I’ve told this story before, but it bears repeating: When I started using an iPad Pro as my primary work computer in 2015, a colleague in our art department admired it and asked if it could run Photoshop. “Not the full-blown version,” I started to explain. “Then I can’t use it,” she said, already having lost interest.
Sometime next year, she–and others who use Photoshop to its fullest–should take another look at the iPad Pro. As reported earlier this year by Bloomberg’s Mark Gurman and Nico Grant, Adobe is using its MAX conference, which kicks off today in Los Angeles, to provide a sneak peek at the first truly industrial-strength version of Photoshop for the iPad. Judging from a preview the company gave to the press, it looks impressive, with the sort of deep support for image tweaking and layers that have always defined Photoshop on Macs and Windows PCs.
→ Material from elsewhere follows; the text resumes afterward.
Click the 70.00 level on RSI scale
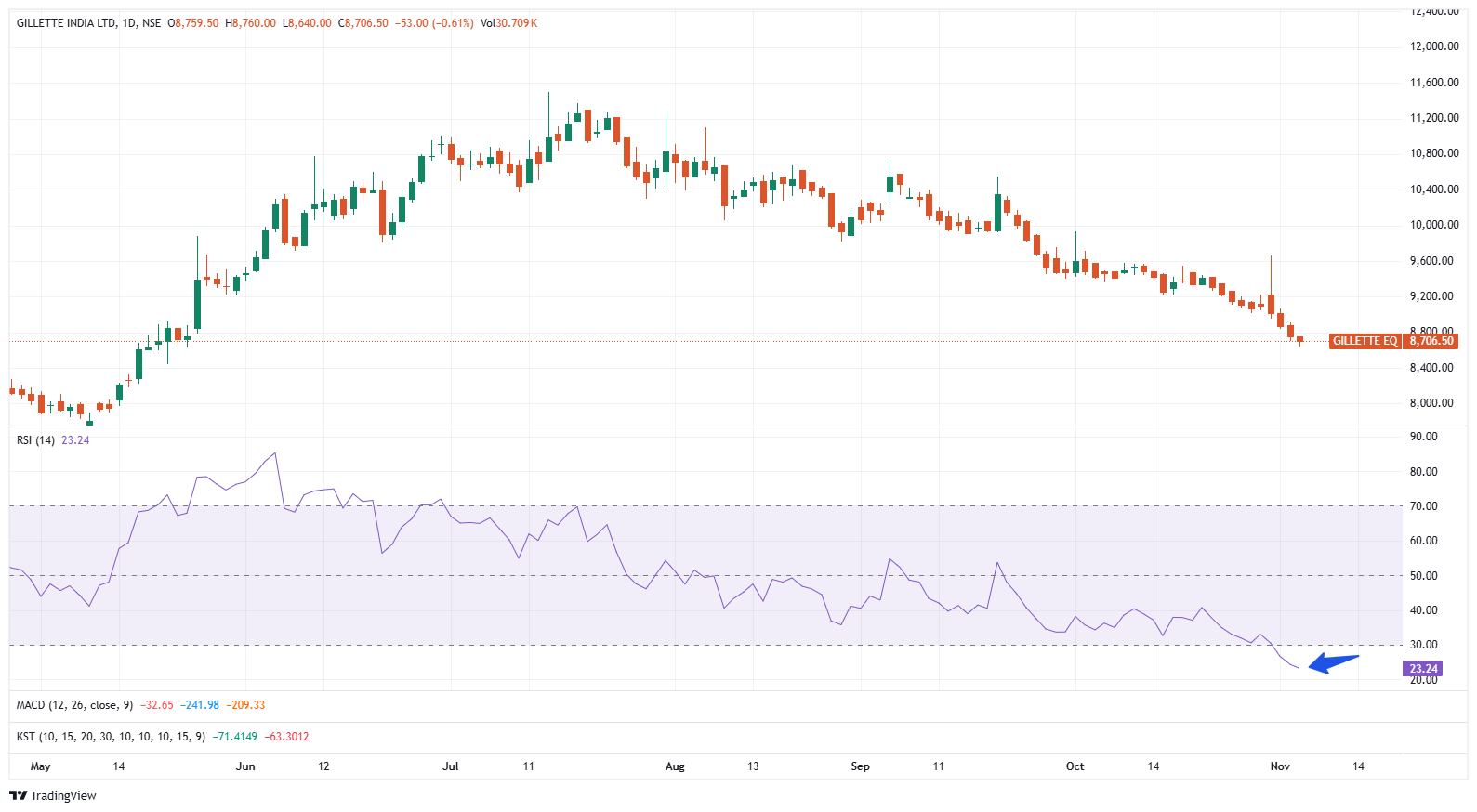[x=1424, y=506]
It also uses Sensei–Adobe’s umbrella term for the AI it’s building into its products–to do things such as automatically and instantly perform the sort of masking of an image that used to take hours of manual labor.
Rather than squeeze the classic Photoshop interface onto a tablet, this iPad version is a streamlined, touch-centric experience. Given that Photoshop’s interface has always been an albatross rather than an asset, that may well turn out to be an improvement.
In related news, Adobe is also previewing “Project Gemini,” a drawing app for iPad and other platforms. Also due in 2019, it works with Photoshop PSD files and supports both bitmapped and vector imagery, but is tuned for sketching with tools such as Apple’s Pencil.
I can’t wait to get my hands on these new apps, and I’m struck by the circuitous route Adobe took to get to them. Years ago, it offered an iPad (and iPhone) app called Photoshop Touch that never entered the same zip code as full-fledged Photoshop when it came to sophistication. In 2015, it declared that people didn’t want a kitchen-sink Photoshop on the iPad and concentrated on introducing “atomized” Photoshop apps for specific tasks such as masking. Now it’s come back to the kitchen-sink approach, but with something far more ambitious than Photoshop Touch ever was.
The world changed around Adobe as it was bobbing and weaving–the iPad Pro, which was built to run this new version of Photoshop, didn’t even exist until late 2015–but I really hope the company is done changing its mind about what its signature app should be on Apple’s tablet. If this new version lives up to its potential, it could be one of the most important iPad Pro apps released to date.